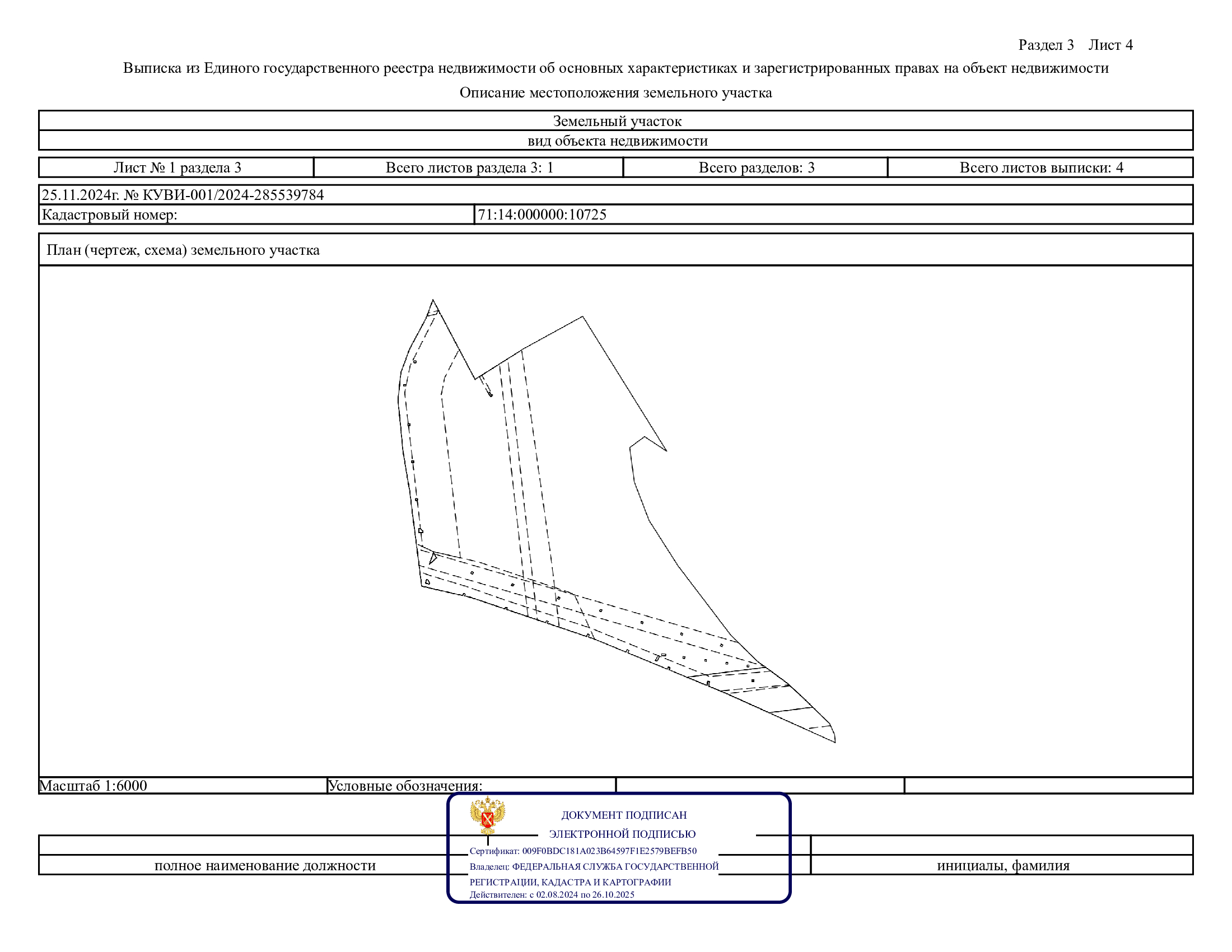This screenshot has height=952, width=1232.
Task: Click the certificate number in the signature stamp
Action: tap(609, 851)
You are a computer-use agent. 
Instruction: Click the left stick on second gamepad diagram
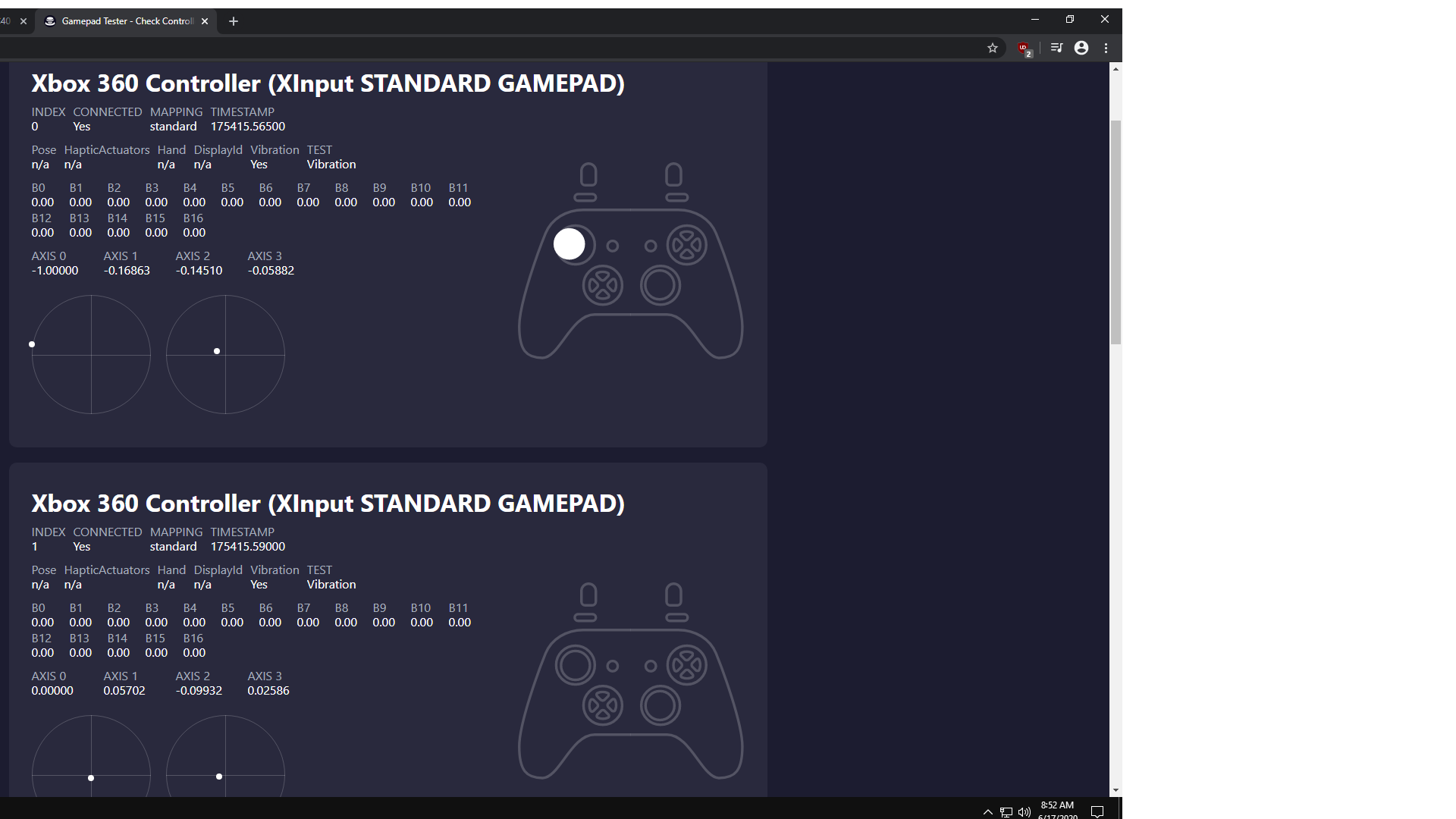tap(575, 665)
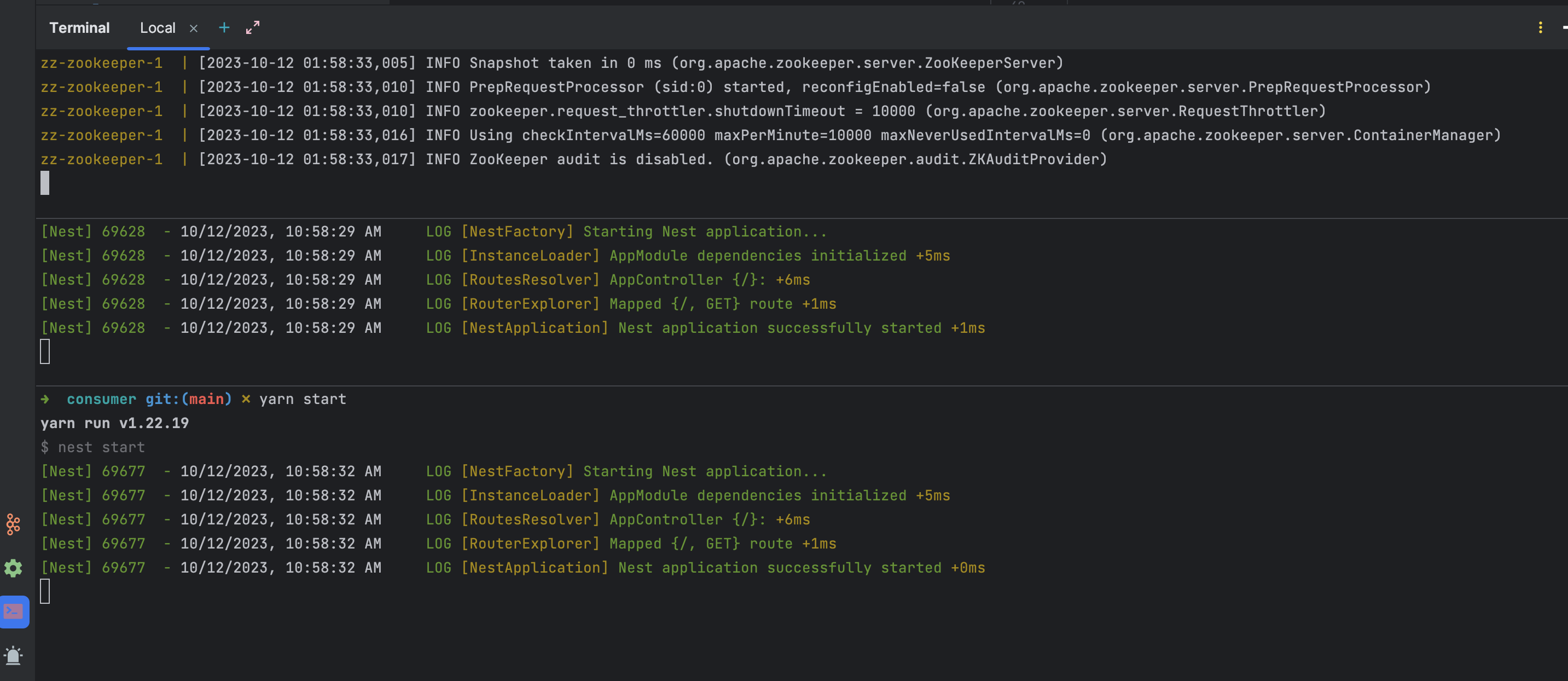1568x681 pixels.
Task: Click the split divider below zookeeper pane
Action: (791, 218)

___

■ **YOUR OBJECTIVE**
An exact copy of the lines from the one with "Instruction: Click the" through the last line of the records, inclusive, is required, with all pictures left out.

■ **REPLY**
Instruction: Click the left stick on second gamepad diagram
tap(575, 665)
1568x681 pixels.
Task: Click the split divider below zookeeper pane
Action: (791, 218)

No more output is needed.